◆ The request
Quote the listing below word for word, beginning at the line that contains "TOP (180, 199)" and stopping after the line that contains "Gallery [tab] (206, 189)".

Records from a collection
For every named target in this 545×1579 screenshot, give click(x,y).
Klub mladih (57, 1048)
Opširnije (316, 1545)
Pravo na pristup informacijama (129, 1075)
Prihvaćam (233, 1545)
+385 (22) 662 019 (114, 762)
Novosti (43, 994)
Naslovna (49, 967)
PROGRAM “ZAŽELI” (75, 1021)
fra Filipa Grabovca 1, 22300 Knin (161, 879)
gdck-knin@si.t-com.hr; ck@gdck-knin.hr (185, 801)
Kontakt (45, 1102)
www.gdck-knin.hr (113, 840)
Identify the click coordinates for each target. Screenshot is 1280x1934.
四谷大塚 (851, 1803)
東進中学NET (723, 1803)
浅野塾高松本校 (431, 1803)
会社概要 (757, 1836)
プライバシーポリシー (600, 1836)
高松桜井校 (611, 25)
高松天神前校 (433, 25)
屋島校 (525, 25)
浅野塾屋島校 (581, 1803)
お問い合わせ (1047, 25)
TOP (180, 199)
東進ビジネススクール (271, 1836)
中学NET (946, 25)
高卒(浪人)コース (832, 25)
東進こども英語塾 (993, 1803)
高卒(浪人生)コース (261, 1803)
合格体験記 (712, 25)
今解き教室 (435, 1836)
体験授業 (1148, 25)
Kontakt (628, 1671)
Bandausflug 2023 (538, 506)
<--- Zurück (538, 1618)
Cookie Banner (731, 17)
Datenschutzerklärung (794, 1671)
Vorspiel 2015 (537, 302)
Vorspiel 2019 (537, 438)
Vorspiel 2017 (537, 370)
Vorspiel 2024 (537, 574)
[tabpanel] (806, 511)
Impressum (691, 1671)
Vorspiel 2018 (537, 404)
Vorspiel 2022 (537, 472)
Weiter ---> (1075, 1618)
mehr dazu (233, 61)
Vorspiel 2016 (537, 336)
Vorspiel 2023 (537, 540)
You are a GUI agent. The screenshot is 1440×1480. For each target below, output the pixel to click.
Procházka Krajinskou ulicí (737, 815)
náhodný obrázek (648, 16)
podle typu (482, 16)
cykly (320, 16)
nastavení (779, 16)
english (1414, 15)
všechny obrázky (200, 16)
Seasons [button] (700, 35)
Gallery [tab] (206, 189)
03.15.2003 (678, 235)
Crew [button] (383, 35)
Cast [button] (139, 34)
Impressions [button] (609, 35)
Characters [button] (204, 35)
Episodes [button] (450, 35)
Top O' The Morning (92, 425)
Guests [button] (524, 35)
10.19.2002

◆ Answer to this exercise
TOP (180, 199)
東進ビジネススクール (271, 1836)
中学NET (946, 25)
高卒(浪人)コース (832, 25)
東進こども英語塾 (993, 1803)
高卒(浪人生)コース (261, 1803)
合格体験記 (712, 25)
今解き教室 (435, 1836)
体験授業 (1148, 25)
Kontakt (628, 1671)
Bandausflug 2023 (538, 506)
<--- Zurück (538, 1618)
Cookie Banner (731, 17)
Datenschutzerklärung (794, 1671)
Vorspiel 2015 (537, 302)
Vorspiel 2019 (537, 438)
Vorspiel 2017 (537, 370)
Vorspiel 2024 (537, 574)
[tabpanel] (806, 511)
Impressum (691, 1671)
Vorspiel 2018 (537, 404)
Vorspiel 2022 (537, 472)
Weiter ---> (1075, 1618)
mehr dazu (233, 61)
Vorspiel 2016 (537, 336)
Vorspiel 2023 (537, 540)
You are a GUI agent. The screenshot is 1440×1480. For each target below, output the pixel to click.
Procházka Krajinskou ulicí (737, 815)
náhodný obrázek (648, 16)
podle typu (482, 16)
cykly (320, 16)
nastavení (779, 16)
english (1414, 15)
všechny obrázky (200, 16)
Seasons [button] (700, 35)
Gallery [tab] (206, 189)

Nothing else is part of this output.